This involves thinking about who you can trust. You may be pleasantly surprised.
It is not true that if you “come out as bisexual” to a person you are interested in they will not be interested in you any longer. There are many ways of communicating that you are or have been attracted to and/or had experiences with people of more than one gender. Using humor and referring to past experiences in a non-threatening way can be a good approach. One often learns that those around us have also had similar experiences.
It is not true that bisexuals always need both men and women to be satisfied. Just like straight people, lesbians and gay men, bisexuals are all different. Some of us prefer to date many people, and others are perfectly content with just one person. And some people prefer not to date at all. And what we want can change over time.

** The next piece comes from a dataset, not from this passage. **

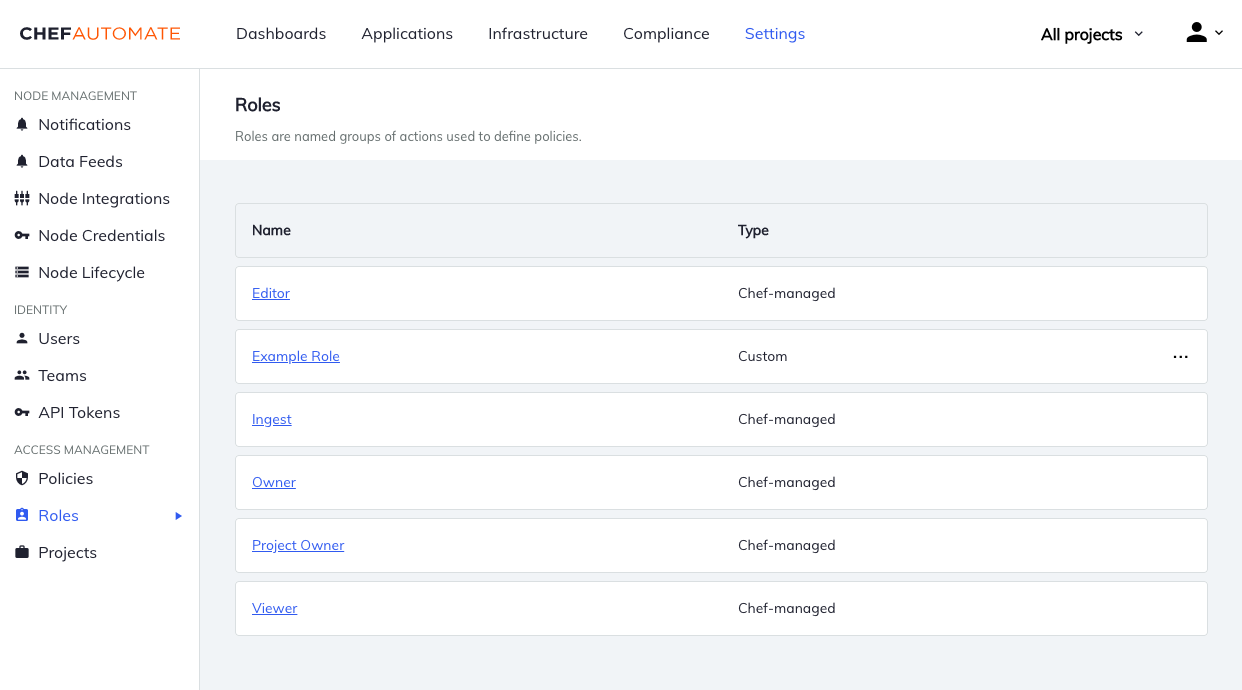
Task: Select the Data Feeds icon in sidebar
Action: (21, 161)
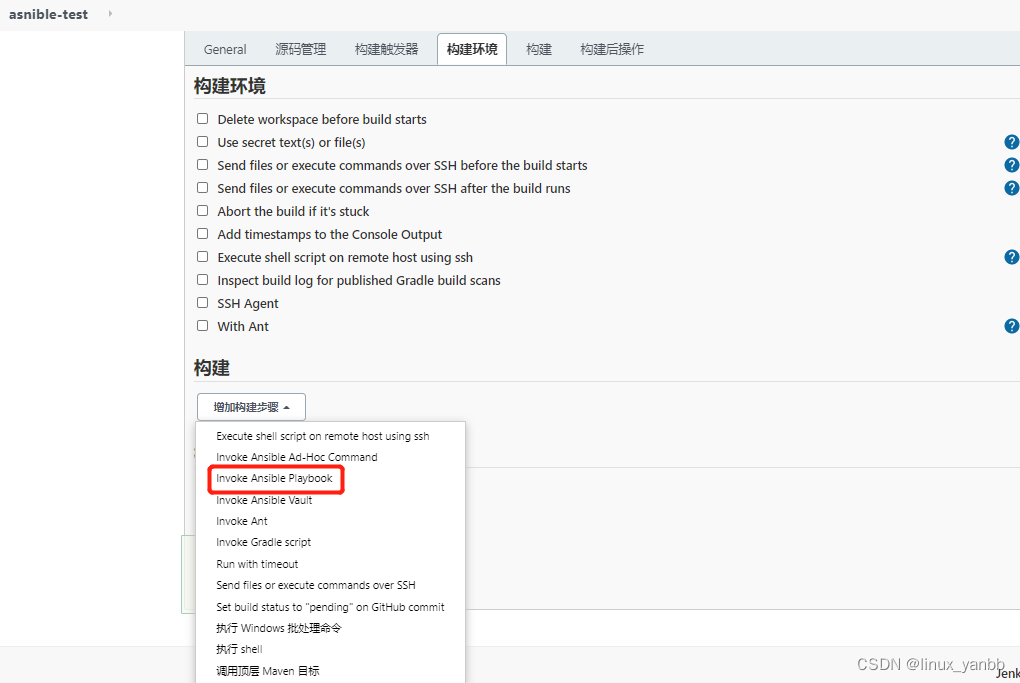Click help icon beside Send files over SSH before build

Bisexual people are often asked, “Why do you call yourself bisexual?” Whether spoken aloud or present but unvoiced, the question usually implies that identifying as bisexual is unusual, unnecessary—or worse: an act of treason, a sign of immaturity, “just a phase.”
Often the question accompanies a personal attack: “Why do you call yourself bisexual when you are committed to so-and-so? When you never date men? When you haven’t had sex with both men and women? When you’re celibate? When you’ve never had sex? When all your partners are women? When all your partners are men? When you don’t feel 50/50?” All of these questions use stereotypes and misinformation to put down bisexuality. Or they are close-minded or based on someone else’s personal definitions, which may be very different from your own.
Which brings us to a more interesting question: why do so many people embrace their bisexuality in the face of overwhelming negative pressure? After all, they confront not only an overwhelming lack of openly bi role models, or people who are open about being attracted to more than one gender, however they identify. The presumption is that everyone with the same label experiences sexuality in the same way. But we are all different. And that is fine.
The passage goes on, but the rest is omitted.